Beginning in the eighth season, a new opening sequence features the Robot Chicken frozen in a block of ice under snow, being uncovered by robots. Taken to a futuristic laboratory, the Robot Chicken is taken out of suspended animation by a masked scientist, revealed to be a descendant of the Mad Scientist who first reanimated the Robot Chicken. The descendant mad scientist then proceeds to force the Robot Chicken to watch a wall of projected images with different shows. In an extended version (seen in the Season 8 episode "Garbage Sushi" and the Season 9 episode "3 2 1 2 333, 222, 3...66?"), the sequence begins with a destroyed Statue of Liberty buried in snow (a reference to Planet of the Apes) when two drones are flying together until one scans the frozen Robot Chicken.
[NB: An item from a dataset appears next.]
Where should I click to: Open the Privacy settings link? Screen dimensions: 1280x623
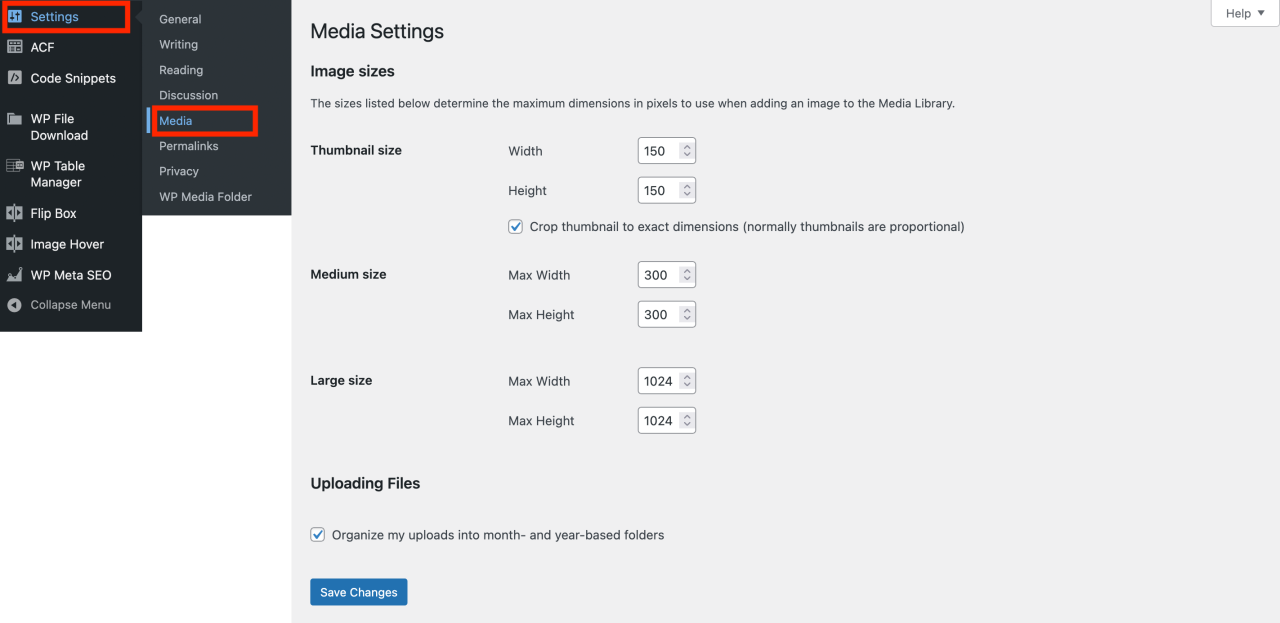coord(178,171)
In the ninth-season finale, the Nerd dies from a cliff-jump stunt in an attempt to get the show renewed. Beginning in the tenth season, a new opening sequence features the Nerd being turned into a cyborg by both the Robot Chicken and the Mad Scientist and being forced to watch the skits while they high five. The letters "TEN" in the title are highlighted to mark the show reaching ten seasons. In the 200th episode, as the title is shown, David Lynch shouts "Robot Chicken!" in an off-screen voice.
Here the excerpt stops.